8月下旬に初回の失業給付金、19万9千円が振り込まれた。それだけの現金を持っていた時期は珍しかった。
サラリーマンの時は連夜、酒かフーゾクにつぎ込んでいたので2週間もするとほとんどなくなり、短期のサラ金か給料の前借りでしのいでいた。
財布にある金はその日に使い切るのがモットー。週に2回は午後5時ともなると会社を飛び出し、五反田のピンサロ「ニューブルームーン」に直行した。
ここはどこから連れてくるのか、フーゾク未経験の女の子ばかりで、なお指名料込で4千円もあればフェラチオ射精ができた。飲み直しをしても一万もあれば二人とプレイできた。
俺の、新人で素人好みを性癖を知ったスタッフは本番のコと終わった後、いつもニューフェイスをヘルプとしてつけてくれた。次の行った時にそのコを指名すると、かいがいしくサービスしてくれた。
そのサイクルで約8年通い常連になった。
土曜日ともなると午前中は適当に仕事をしているフリをし、他の社員が帰ったあとはホテトルの事務所に電話をかけ、好みの女を探した。今ではホテトルはフーゾクやテレクラ援助交際に押されて、姿を消したが、その当時、渋谷のホテトルは全盛期だった。
ホテトル遊びに本格的に狂ったのは理由があった。
大学生の時、昭和44年頃、アルバイト先の客に渋谷にシマをもっていた〈親分〉がいて、偶然私と同郷だったこともあり、飲みにつれていってもらったり、アメリカ直輸入のポルノ雑誌をもらったりして仲良くしてくれた。
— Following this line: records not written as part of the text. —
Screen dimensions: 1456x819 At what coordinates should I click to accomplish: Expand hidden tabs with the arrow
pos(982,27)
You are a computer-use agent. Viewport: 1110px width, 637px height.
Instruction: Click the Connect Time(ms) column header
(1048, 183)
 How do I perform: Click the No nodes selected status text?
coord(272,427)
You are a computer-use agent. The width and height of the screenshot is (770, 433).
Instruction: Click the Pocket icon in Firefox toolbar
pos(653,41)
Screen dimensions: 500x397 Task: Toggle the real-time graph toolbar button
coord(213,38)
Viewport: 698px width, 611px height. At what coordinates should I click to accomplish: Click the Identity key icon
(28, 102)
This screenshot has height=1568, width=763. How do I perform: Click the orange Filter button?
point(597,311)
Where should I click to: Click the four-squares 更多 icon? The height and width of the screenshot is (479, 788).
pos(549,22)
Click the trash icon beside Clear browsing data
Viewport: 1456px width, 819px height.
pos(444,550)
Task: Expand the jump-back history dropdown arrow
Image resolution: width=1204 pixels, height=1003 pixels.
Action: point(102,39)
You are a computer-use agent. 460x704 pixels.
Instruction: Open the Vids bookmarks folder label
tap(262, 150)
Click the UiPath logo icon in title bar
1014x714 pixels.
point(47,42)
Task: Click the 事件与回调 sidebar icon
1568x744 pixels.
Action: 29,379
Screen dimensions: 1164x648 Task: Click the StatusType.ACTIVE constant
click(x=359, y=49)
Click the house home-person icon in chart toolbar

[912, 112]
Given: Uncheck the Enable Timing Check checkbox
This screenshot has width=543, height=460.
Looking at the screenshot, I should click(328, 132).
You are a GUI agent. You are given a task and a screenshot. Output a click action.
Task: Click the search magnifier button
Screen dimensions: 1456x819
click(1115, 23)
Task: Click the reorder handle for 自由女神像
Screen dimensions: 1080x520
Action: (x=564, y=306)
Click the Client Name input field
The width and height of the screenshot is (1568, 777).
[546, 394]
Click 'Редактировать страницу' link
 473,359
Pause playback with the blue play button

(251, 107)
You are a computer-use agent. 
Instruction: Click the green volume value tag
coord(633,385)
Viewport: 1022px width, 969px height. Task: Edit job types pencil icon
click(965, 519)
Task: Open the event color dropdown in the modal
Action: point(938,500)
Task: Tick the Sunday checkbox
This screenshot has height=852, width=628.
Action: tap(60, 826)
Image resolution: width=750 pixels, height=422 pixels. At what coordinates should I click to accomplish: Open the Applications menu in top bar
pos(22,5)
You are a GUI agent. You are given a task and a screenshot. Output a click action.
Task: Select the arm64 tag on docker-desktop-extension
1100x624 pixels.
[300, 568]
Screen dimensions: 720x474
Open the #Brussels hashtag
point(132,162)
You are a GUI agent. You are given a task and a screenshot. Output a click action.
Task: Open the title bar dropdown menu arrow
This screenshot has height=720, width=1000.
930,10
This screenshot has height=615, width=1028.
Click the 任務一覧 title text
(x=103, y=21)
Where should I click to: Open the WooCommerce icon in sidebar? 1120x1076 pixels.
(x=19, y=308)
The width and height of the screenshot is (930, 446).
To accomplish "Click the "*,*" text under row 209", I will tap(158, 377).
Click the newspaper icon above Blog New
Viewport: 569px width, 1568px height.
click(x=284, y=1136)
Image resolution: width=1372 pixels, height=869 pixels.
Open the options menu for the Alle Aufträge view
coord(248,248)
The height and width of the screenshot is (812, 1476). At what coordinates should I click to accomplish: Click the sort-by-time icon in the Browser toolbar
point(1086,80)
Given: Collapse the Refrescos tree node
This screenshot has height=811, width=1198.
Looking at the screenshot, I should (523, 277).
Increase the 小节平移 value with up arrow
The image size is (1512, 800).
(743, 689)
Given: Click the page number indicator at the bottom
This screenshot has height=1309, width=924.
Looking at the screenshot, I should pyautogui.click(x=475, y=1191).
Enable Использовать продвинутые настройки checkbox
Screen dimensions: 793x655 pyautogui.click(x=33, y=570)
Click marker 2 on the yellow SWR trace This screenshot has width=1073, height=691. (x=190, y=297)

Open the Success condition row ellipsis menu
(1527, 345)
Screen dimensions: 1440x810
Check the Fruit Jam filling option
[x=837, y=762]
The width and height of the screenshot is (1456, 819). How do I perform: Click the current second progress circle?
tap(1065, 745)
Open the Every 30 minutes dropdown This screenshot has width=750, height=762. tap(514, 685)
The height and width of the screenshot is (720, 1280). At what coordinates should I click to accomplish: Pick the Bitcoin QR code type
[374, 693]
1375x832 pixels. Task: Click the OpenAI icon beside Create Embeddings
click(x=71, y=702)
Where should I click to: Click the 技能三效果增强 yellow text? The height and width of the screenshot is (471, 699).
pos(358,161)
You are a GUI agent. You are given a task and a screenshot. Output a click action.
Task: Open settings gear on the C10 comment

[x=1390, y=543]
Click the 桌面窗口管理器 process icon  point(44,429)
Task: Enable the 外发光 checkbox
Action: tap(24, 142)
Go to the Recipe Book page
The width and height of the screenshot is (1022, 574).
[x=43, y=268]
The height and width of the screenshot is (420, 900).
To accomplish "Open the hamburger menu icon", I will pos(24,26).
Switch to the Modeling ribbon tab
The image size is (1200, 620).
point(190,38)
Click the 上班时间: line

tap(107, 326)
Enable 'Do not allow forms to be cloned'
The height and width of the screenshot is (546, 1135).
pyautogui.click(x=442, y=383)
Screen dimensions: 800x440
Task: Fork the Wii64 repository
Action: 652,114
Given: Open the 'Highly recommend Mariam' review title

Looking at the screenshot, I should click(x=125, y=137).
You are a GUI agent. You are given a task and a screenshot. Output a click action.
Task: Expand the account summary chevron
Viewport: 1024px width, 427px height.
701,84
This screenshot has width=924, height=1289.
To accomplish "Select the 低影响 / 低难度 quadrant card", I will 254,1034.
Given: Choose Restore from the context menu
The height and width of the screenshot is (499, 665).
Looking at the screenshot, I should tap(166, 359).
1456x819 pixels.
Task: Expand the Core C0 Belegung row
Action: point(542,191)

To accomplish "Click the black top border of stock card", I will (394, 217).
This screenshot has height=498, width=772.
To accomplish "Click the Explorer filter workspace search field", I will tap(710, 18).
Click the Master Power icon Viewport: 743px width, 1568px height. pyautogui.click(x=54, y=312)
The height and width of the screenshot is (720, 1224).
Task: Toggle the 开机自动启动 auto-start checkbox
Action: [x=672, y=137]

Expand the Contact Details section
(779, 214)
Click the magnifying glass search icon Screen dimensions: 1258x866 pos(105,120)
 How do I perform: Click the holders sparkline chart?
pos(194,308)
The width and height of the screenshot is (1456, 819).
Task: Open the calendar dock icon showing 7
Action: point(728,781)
その彼の表向きの仕事の件で10数年ぶりに偶然再会し、私が女遊びに狂っていることを知って、彼は自分の組の息のかかった道玄坂のホテトルを紹介してくれた。それまでも時々ホテトル遊びはやっていたが、払う金に値する女は稀で、だいたいが冷めたラーメンのように味気なかった。
紹介されたホテトルは女買いをする俺にとって天国だった。
私は美人でなくてもいいから、恋人気分にさせてくれる女を紹介してくれ、といっていたが、来る女は皆美人でプロポーションもよく、セックスにも積極的で一時ではあったがラブラブ気分にひたれた。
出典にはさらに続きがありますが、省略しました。